--- Document passage ---

André Frappier, in a further contribution to the debate, was more positive about the value of the NDP. In his view, the real task is “the construction of a pan-Canadian left alternative”:
“The NDP is a vehicle on the basis of which we can begin working with English-Canadian progressives,” he wrote in the October 10 PTàG. “Recognition of Quebec’s right to sovereignty is an issue on which we must work to achieve a break with the Canadian ideology. If it turns out that the NDP is no longer the tool to achieve this, it will be necessary to create a Canada-Québec solidaire alternative.
“In Quebec, the challenge is to bring about a break with the bourgeois nationalist solutions of the PQ and the Bloc, in order to take our place and impose the solutions of the workers movement and the progressive and feminist movements. From this perspective, the conjunction of the Canadian and Québécois workers movement is decisive, and the only promising one.”

--- Source material ---

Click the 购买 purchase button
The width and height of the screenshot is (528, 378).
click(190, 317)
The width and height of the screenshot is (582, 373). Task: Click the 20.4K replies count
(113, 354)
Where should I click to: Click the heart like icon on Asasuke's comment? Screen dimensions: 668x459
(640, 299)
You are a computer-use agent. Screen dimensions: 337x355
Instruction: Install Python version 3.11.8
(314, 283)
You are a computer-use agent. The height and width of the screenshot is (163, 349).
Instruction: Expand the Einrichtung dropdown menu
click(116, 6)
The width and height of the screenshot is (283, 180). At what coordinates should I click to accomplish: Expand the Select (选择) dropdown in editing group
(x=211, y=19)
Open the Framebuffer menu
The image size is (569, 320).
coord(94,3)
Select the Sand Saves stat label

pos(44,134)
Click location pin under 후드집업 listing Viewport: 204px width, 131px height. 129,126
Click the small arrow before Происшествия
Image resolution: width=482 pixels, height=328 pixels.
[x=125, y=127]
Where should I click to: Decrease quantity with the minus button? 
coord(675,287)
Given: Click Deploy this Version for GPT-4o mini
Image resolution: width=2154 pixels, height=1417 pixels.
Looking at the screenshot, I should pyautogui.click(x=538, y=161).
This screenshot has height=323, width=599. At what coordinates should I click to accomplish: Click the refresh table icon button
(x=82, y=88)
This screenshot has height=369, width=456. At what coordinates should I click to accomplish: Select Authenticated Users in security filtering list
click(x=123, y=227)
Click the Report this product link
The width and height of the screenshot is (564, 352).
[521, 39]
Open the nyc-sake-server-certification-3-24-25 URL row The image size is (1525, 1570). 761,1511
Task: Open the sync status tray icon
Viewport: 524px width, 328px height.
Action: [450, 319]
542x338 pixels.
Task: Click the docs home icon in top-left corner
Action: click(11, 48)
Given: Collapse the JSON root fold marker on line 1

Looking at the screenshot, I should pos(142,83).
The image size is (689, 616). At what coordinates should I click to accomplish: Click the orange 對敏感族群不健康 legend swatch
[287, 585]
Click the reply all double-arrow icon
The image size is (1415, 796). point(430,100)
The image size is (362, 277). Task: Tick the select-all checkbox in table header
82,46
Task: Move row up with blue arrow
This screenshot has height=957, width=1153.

---

= Prompt A =
Recast the rows starting at the line that contains "Where should I click to: Click" and ending at the line that contains "(x=82, y=88)" as a numbered list, leaving out any blank lines.
= Prompt B =
Continue the passage on the NDP and a pan-Canadian left alternative from where it stops.
The passage and the rows have no connection to each other.

= Response A =
1. Where should I click to: Click the heart like icon on Asasuke's comment? Screen dimensions: 668x459
2. (640, 299)
3. You are a computer-use agent. Screen dimensions: 337x355
4. Instruction: Install Python version 3.11.8
5. (314, 283)
6. You are a computer-use agent. The height and width of the screenshot is (163, 349).
7. Instruction: Expand the Einrichtung dropdown menu
8. click(116, 6)
9. The width and height of the screenshot is (283, 180). At what coordinates should I click to accomplish: Expand the Select (选择) dropdown in editing group
10. (x=211, y=19)
11. Open the Framebuffer menu
12. The image size is (569, 320).
13. coord(94,3)
14. Select the Sand Saves stat label
15. pos(44,134)
16. Click location pin under 후드집업 listing Viewport: 204px width, 131px height. 129,126
17. Click the small arrow before Происшествия
18. Image resolution: width=482 pixels, height=328 pixels.
19. [x=125, y=127]
20. Where should I click to: Decrease quantity with the minus button? 
21. coord(675,287)
22. Given: Click Deploy this Version for GPT-4o mini
23. Image resolution: width=2154 pixels, height=1417 pixels.
24. Looking at the screenshot, I should pyautogui.click(x=538, y=161).
25. This screenshot has height=323, width=599. At what coordinates should I click to accomplish: Click the refresh table icon button
26. (x=82, y=88)

= Response B =
Short-term “lesser evil” strategies to block the right, Frappier argued, did nothing to advance the task of building a left alternative. In parliament, the Bloc voted with the Tories in support of free trade deals and in favour of the war. In Quebec itself the so-called strategic vote for the PQ has impeded the emergence of a genuine party of the left.
More than a voting formula
Summing up the PTàG debate — which included several other contributions — Jean-Paul Pelletier noted in the October 14 edition that it was much more than a debate on a voting formula. More fundamentally, he said, it comes down to the place occupied by the demand for independence in the perspective of the left in Quebec:
“Which should prevail? A sovereigntist vote, or a social-democratic vote? Some posed the question very directly in those terms. Others were less direct, but strongly emphasized the NDP’s good social positions while minimizing the importance of its unacceptable positions on the question of Quebec and the Clarity Act.
“The question of independence does not seem important enough to prevent them from voting for the NDP, but the Bloc’s weaknesses on Afghanistan and NAFTA categorically prohibit a vote for the Bloc. There is a certain ‘hierarchization’ here which leads to a dichotomy between the social question and the national question. Are we sovereigntists first or leftists first? Is that the right way to pose the question?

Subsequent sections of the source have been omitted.